Gestern wechselten wir den Standort und schauten uns auf dem Weg nach Camiers (genauer: Sainte-Cécile) noch das Cap Gris-Nez (also Kap graue Nase) an. Noch näher als hier kommt man trockenen Fußes nicht an England ran. Gerade mal 33 Kilometer bis dort drüben. Nach Osten Cap Blanc-Nez, wo wir vorgestern waren, im Westen Boulogne-sur-Mer und oben drauf Schafe, ein Leuchtturm und verbuddelte Bunker der Wehrmacht.

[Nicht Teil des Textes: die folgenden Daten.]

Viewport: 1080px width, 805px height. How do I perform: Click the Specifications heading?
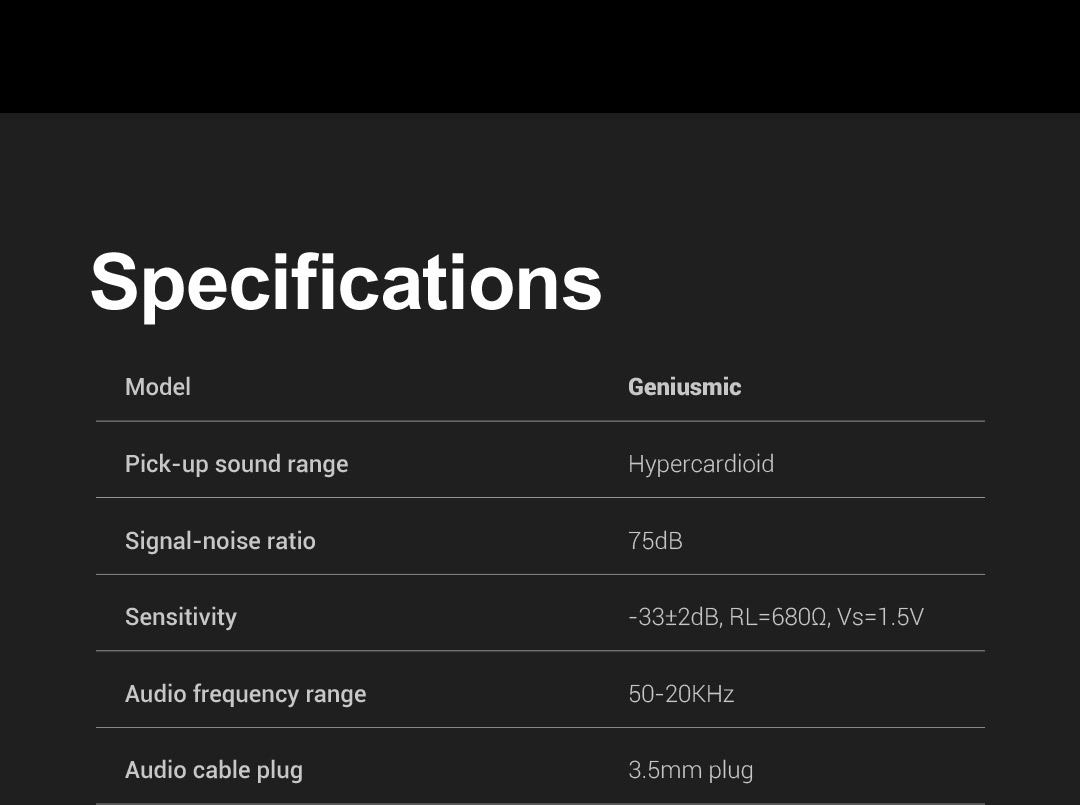point(346,282)
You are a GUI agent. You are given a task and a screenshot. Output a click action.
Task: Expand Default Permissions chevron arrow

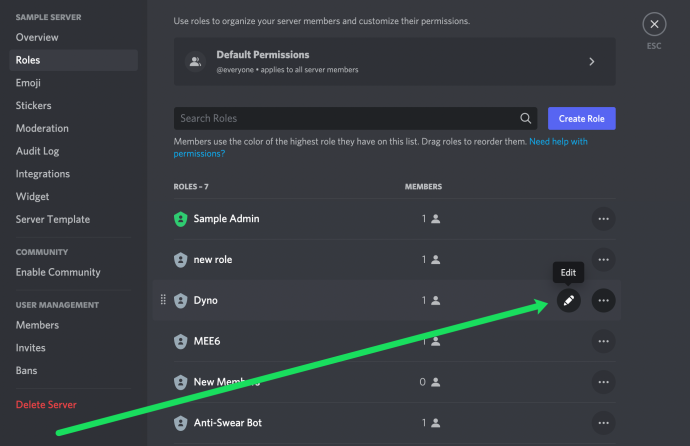[592, 62]
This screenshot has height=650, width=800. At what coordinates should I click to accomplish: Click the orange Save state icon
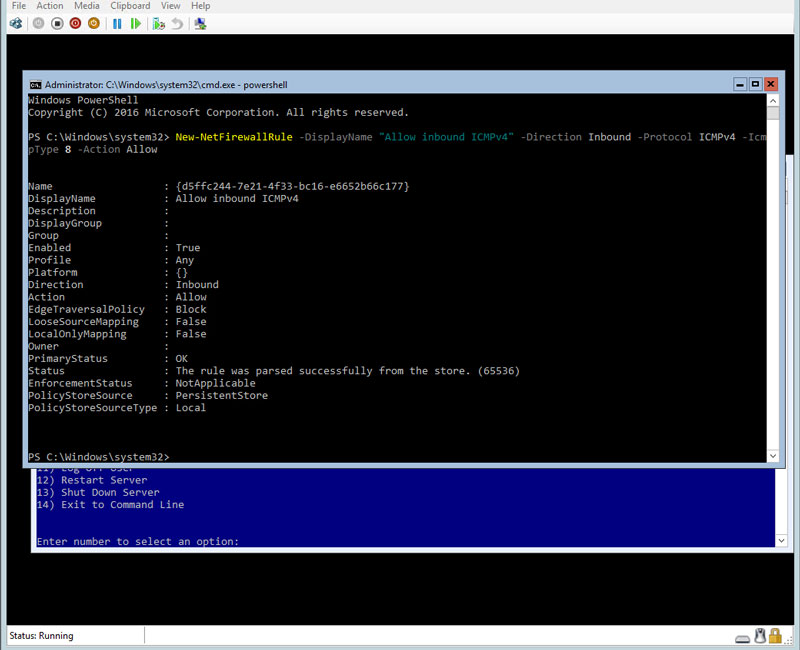click(x=94, y=23)
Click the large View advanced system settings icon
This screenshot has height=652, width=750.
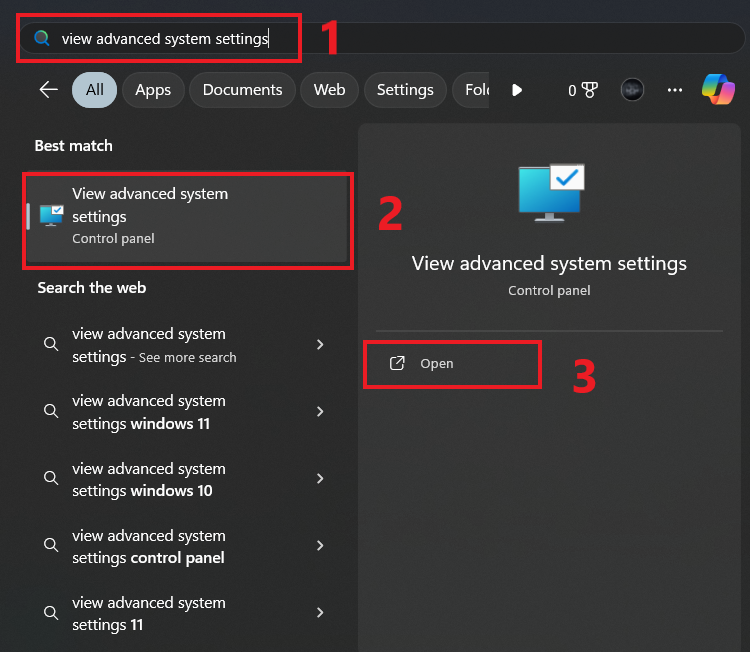pos(550,193)
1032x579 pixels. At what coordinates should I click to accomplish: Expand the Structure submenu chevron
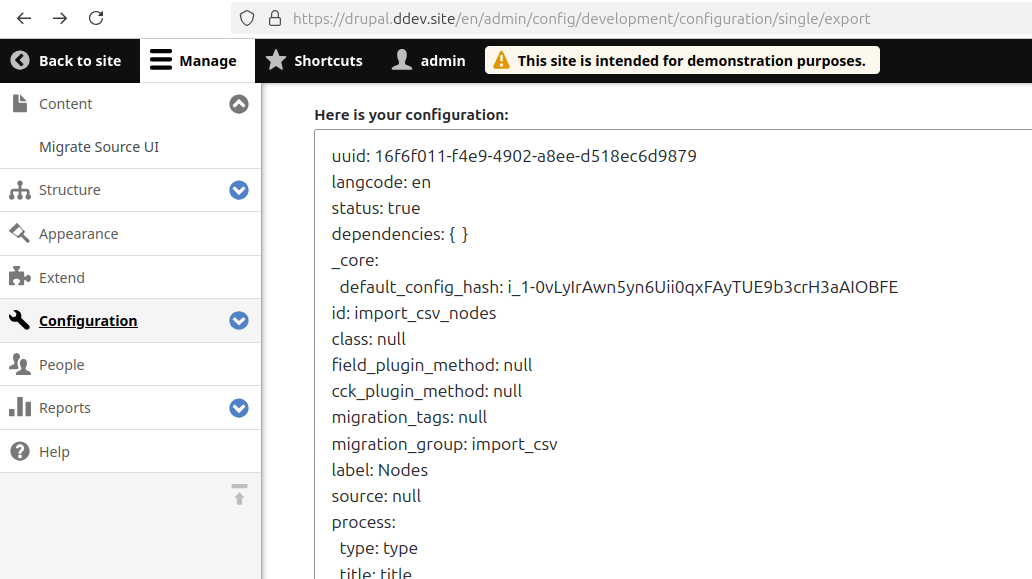pyautogui.click(x=238, y=189)
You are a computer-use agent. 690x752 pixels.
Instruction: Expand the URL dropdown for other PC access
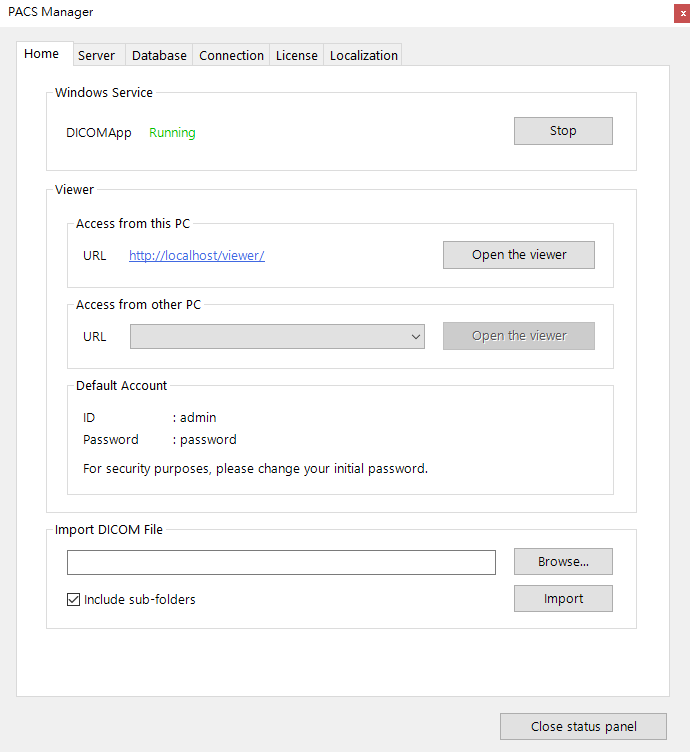(416, 337)
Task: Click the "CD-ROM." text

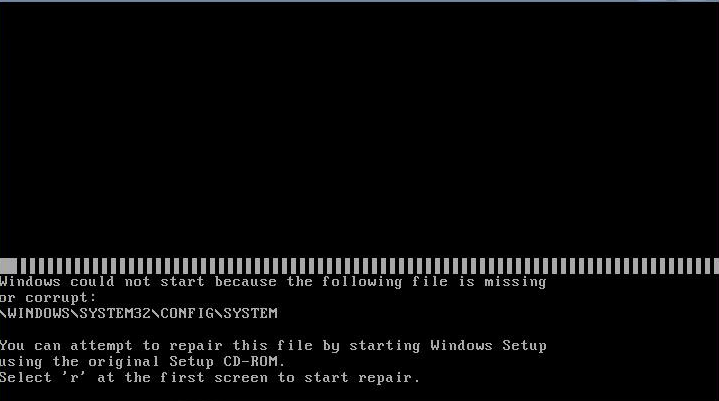Action: pos(254,362)
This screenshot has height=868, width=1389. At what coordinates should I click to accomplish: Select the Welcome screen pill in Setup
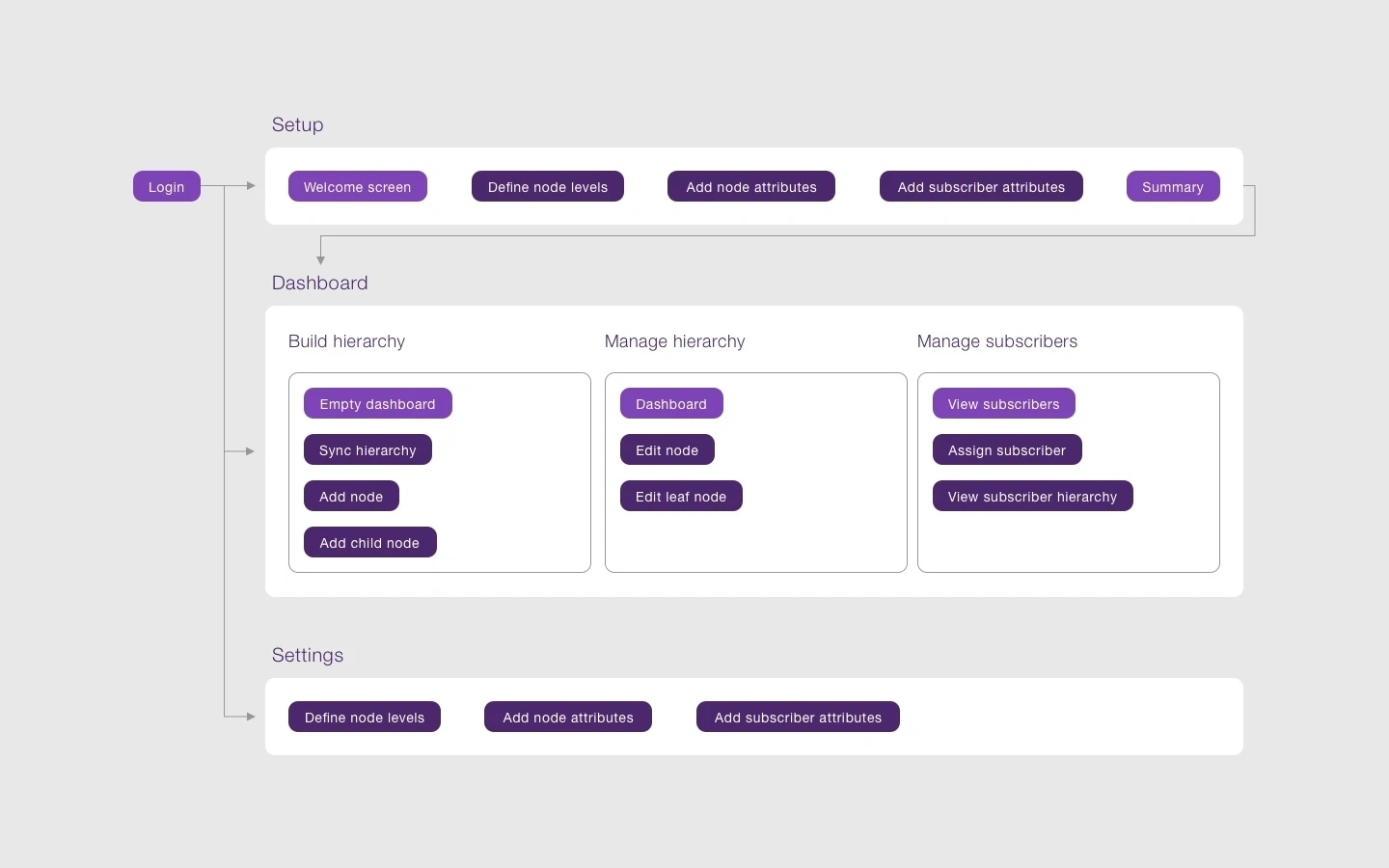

Außerdem wird von hier der gesamte Schiffsverkehr durch den Ärmelkanal – immerhin 500 Schiffe pro Tag – überwacht.



Aber ansonsten ist es einfach eine ruhige, karge Hochebene, durch die erstaunlich viele Touristen wetzen. Und es gibt dort keine Mülleimer. Hat man die ganze Zeit einen gefüllten Kotbeutel in der Hand (Frida musste mal), dann fällt das schmerzhaft auf.

Weiter ging es durch Audresselles und Ambleteuse, die sich im Laufe der Zeit von Fischerorten zu Ferienorten des Pariser Mittelstands entwickelt haben. Jetzt im September schon ein bisschen verschlafen.
Angekommen in der neuen Unterkunft in Camiers zeigte uns Frida, was sie von so viel Sightseeing in kurzer Zeit hält.